Figure 2.

Clofibrate decreased nicotine self-administration in rats that had established a stable baseline of nicotine intake, but it did not alter food self-administration under a procedure in which baseline rates and patterns of responding were comparable to those of nicotine self-administration. Each dose of clofibrate was tested for three consecutive days. (a) Nicotine injection rates averaged across the 3 days of treatment and across the two preceding baseline days. (b) Nicotine injection rates on each day of testing, the two preceding baseline days, and the two sessions after treatment was discontinued (‘Post').

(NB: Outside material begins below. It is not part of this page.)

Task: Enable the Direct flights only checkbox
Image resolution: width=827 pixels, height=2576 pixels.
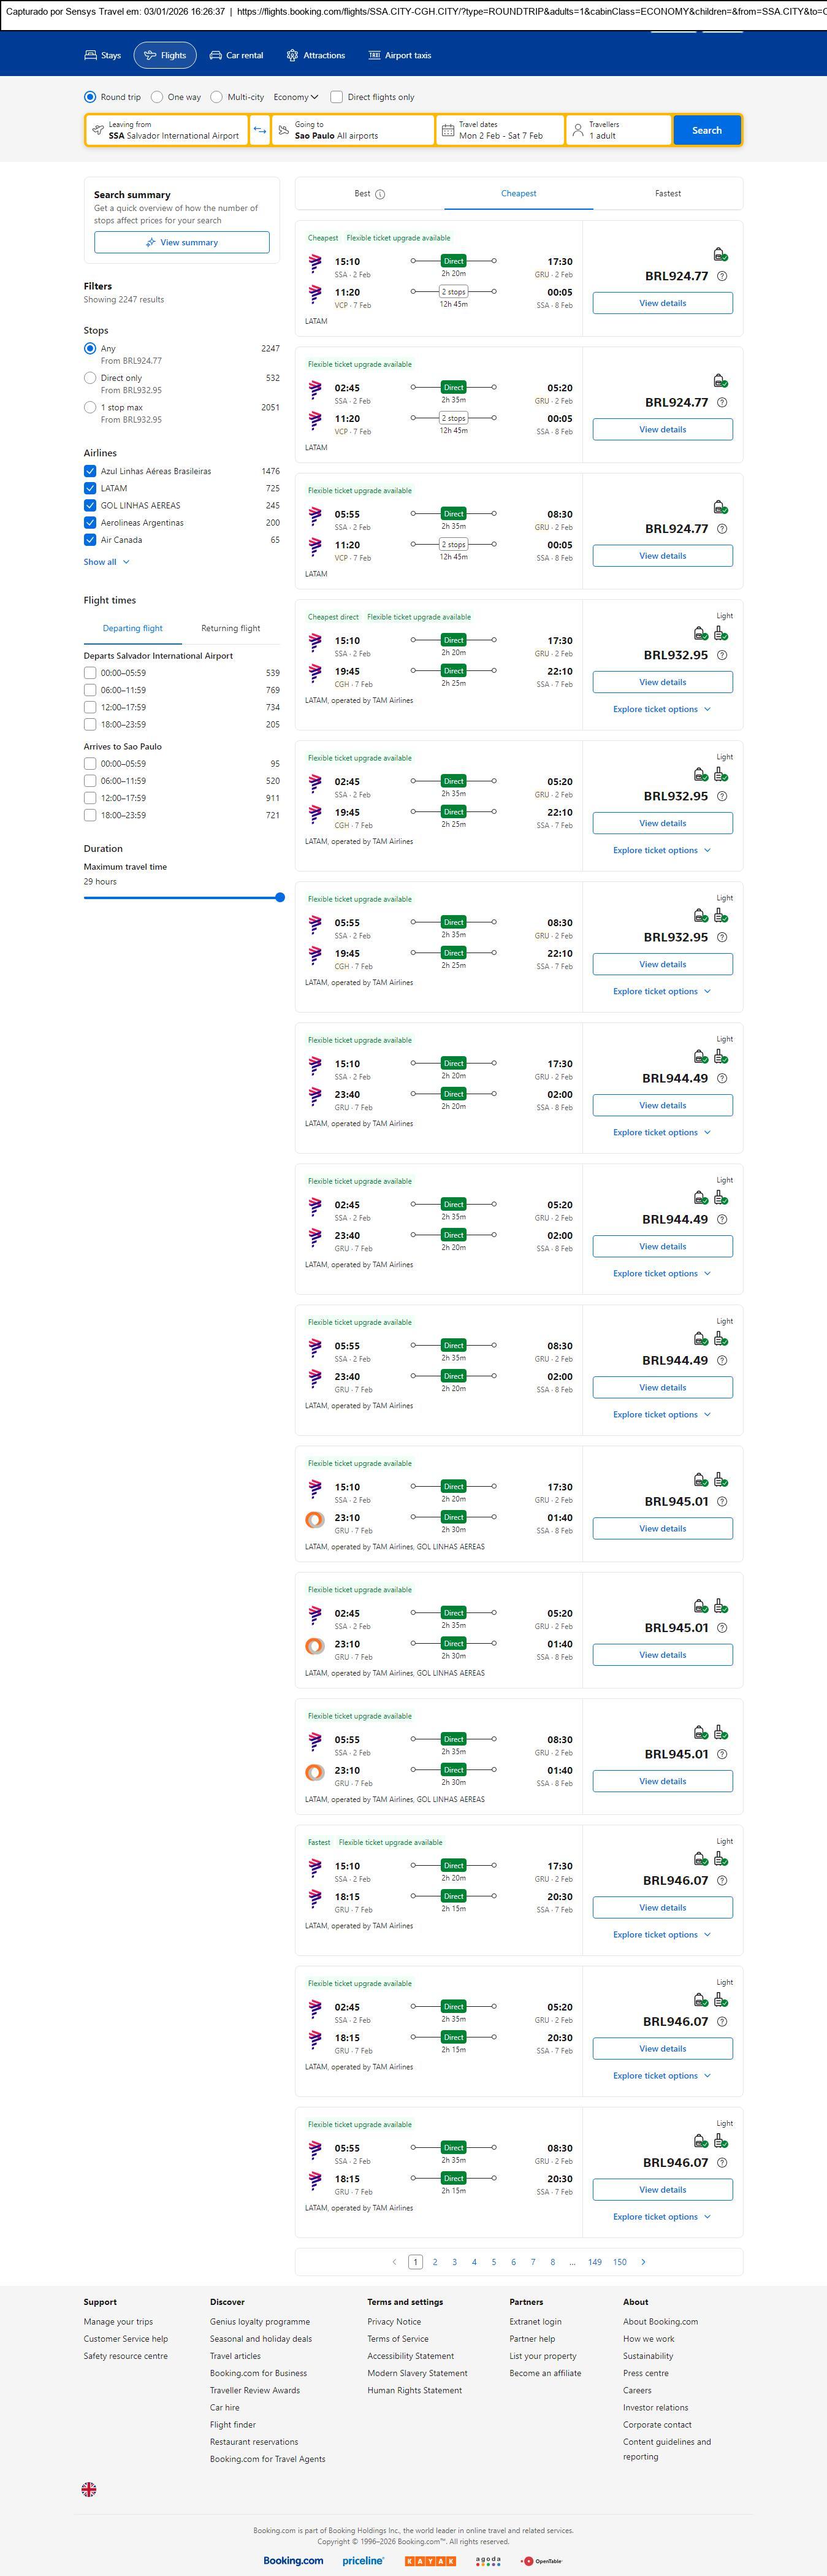Action: (337, 97)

The two higher doses of clofibrate decreased nicotine intake during each day of testing. n=13, 8, 7, and 5, respectively, for the vehicle (‘Veh'), 100, 200, and 300 mg/kg conditions. (c) Nicotine injection rates averaged across the 3 days of treatment and across the two preceding baseline days for rats given two injections (a pretreatment injection of the PPARα antagonist MK886 (‘MK' 3 mg/kg) or vehicle and a treatment injection of clofibrate (100 mg/kg) or vehicle) before each test session. Clofibrate alone significantly decreased nicotine self-administration, but this effect was blocked by MK886; n=7, 11, 11, and 9, respectively, for the ‘Veh+Veh', ‘Veh+100', ‘MK+100', and ‘MK+Veh' conditions. (d) Rates of food self-administration averaged across the 3 days of treatment and across the two preceding baseline days. Rats received subcutaneous injections of nicotine (n=6) or saline (n=6) before every session. Clofibrate, nicotine, and their combination did not significantly alter food self-administration. In all panels, five responses were required for each nicotine injection or food pellet, and sessions lasted 2 h. ^*Significant difference from baseline. All data were presented as mean±SEM.